O quanto o ativismo militar conturbou a vida da nação é uma questão já decidida pela história. Interessa agora saber por que os militares deixaram de se ater exclusivamente às suas funções profissionais e constitucionais para assumir protagonismo político. Também faz-se necessário alertar sobre os riscos que esse caminho embute, capaz de afetar a imagem das Forças Armadas, comprometendo, assim o ativo conquistado com a democratização do país, quando recuaram organizadamente para os quartéis.
Seu ativismo, em parte, é consequência do fracasso dos anos do lulopetismo e da crise ética que levou de roldão partidos e lideranças civis, políticas ou empresariais. A adesão de oficiais da reserva e da ativa a Jair Bolsonaro se deu por identificação a determinados valores, mas também pela crença de que poderiam exercer um papel moderador dentro do governo. E dariam a ele um sentido de racionalidade. Diga-se, historicamente as Forças Armadas atuaram como “poder moderador” até 1988, quando pela Constituição esse papel passou a ser do Supremo Tribunal Federal.
De fato, os generais do governo começaram conseguindo impor limites aos jacobinos do bolsonarismo. Mas, em vez de domarem Bolsonaro, parece terem sido por ele domados. A linha divisória entre militares em atividade civil e a instituição Forças Armadas vem sendo borrada aos poucos.
Para o bem ou para o mal – e a vida está demonstrando que para o mal – tudo o que o grupo militar palaciano faz respinga na imagem da instituição. As Forças Armadas são o pessoal da ativa, não há dúvidas, e ela mesma se considera assim. Quando os generais da ativa, Luiz Eduardo Ramos e Eduardo Pazuello, respectivamente ministro-chefe da Secretaria de Governo e ministro interino da Saúde, vão a uma manifestação de apoiadores do presidente e presenciam palavras de ordem contra a democracia, é impossível não ver ali o endosso tácito da instituição. O mesmo acontece quando o general Augusto Heleno, ministro do Gabinete de Segurança Institucional da Presidência, divulga uma nota intimidatória para o STF, com o aval do ministro da Defesa, general Fernando Azevedo e Silva.

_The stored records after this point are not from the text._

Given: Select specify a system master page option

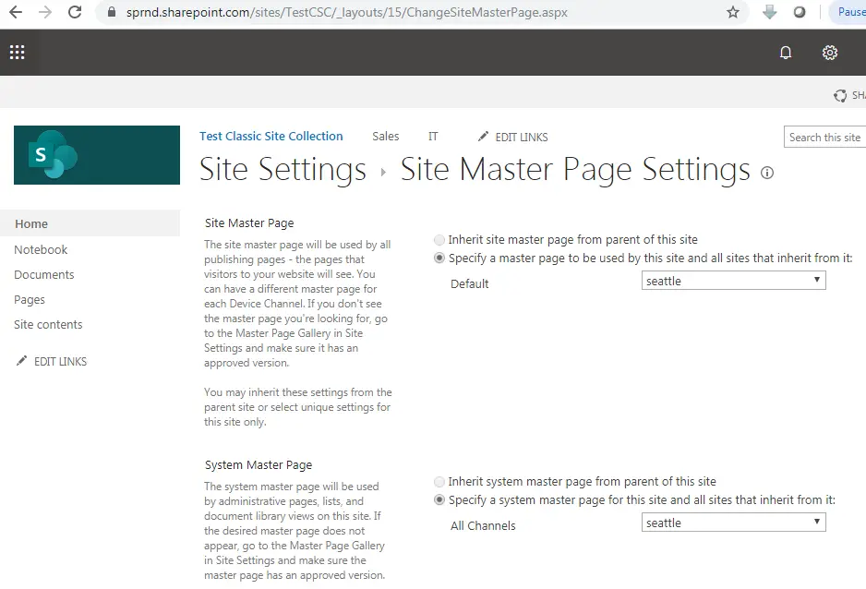Looking at the screenshot, I should click(x=439, y=500).
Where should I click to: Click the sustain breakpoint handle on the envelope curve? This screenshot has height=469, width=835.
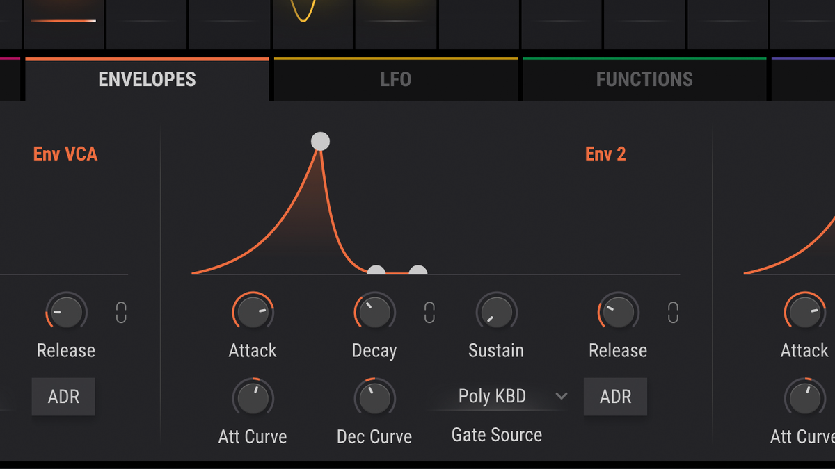click(x=376, y=270)
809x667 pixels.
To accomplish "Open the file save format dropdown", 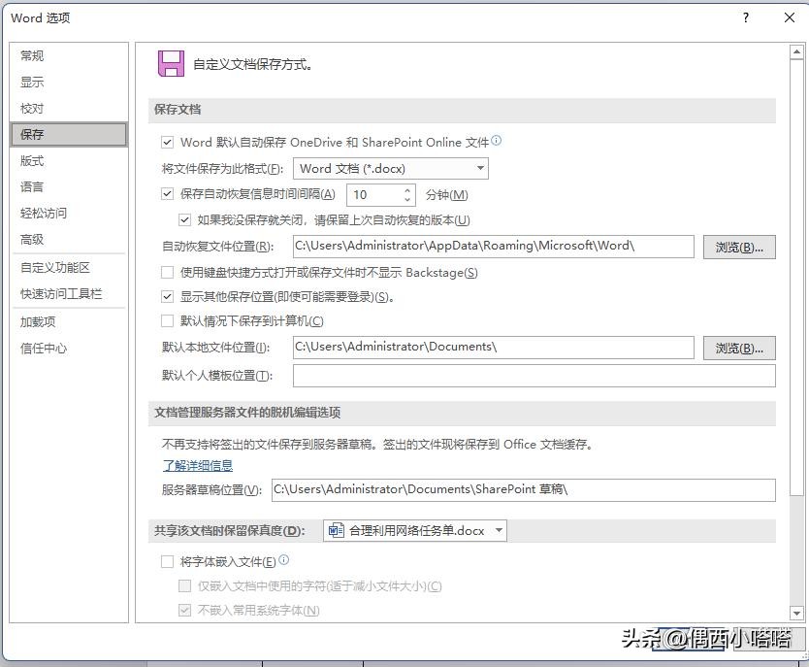I will click(480, 168).
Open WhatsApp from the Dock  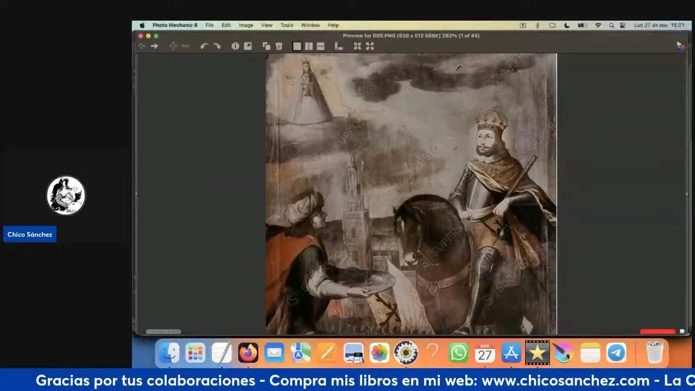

Essa confusão pode gerar um conflito de interesses entre o núcleo palaciano e a cadeia de comando da tropa. Sobretudo porque os palacianos vendem a narrativa de que há uma conspiração para não deixar Bolsonaro governar, capitaneada pelo presidente da Câmara Rodrigo Maia, por Alexandre Moraes e, agora, Celso de Mello, ambos ministros do Supremo.
Outro ponto de atrito é a hipertrofia de militares em cargos governamentais, inclusive do pessoal da ativa. Reconheça-se, se deu em parte pela absoluta indigência do bolsonarismo em matéria de gestores capacitados. Mas, como é do ser humano, isso cria interesses próprios e estimula um apadrinhamento de tipo novo. Cada general ou coronel nomeado para o governo, leva também o seu staff.
Ora, se o premiado é da ativa, ele passa a ter uma remuneração bem superior a quem tem a mesma patente, mas não foi agraciado com um cargo na administração. Isso é o germe para despertar reivindicações salariais na tropa, tema que no passado foi causa de várias crises, como a do Manifesto dos Coronéis, de 1954. Ou para despertar invejas e subserviências.
Por hierarquia e disciplina, os militares não podem criticar o presidente, que é o chefe supremo das Forças Armadas. Mas é inegável a quantidade de confusões geradas por Bolsonaro. A ideia de armar milícias com fins políticos, portanto a criação de um poder militar paralelo, é inconcebível para o oficialato, uma vez que o monopólio da segurança deve estar nas mãos do Estado, das Forças Armadas, em caso de defesa da nação. Por muito menos elas se opuseram aos “grupos dos onze” de Leonel Brizola.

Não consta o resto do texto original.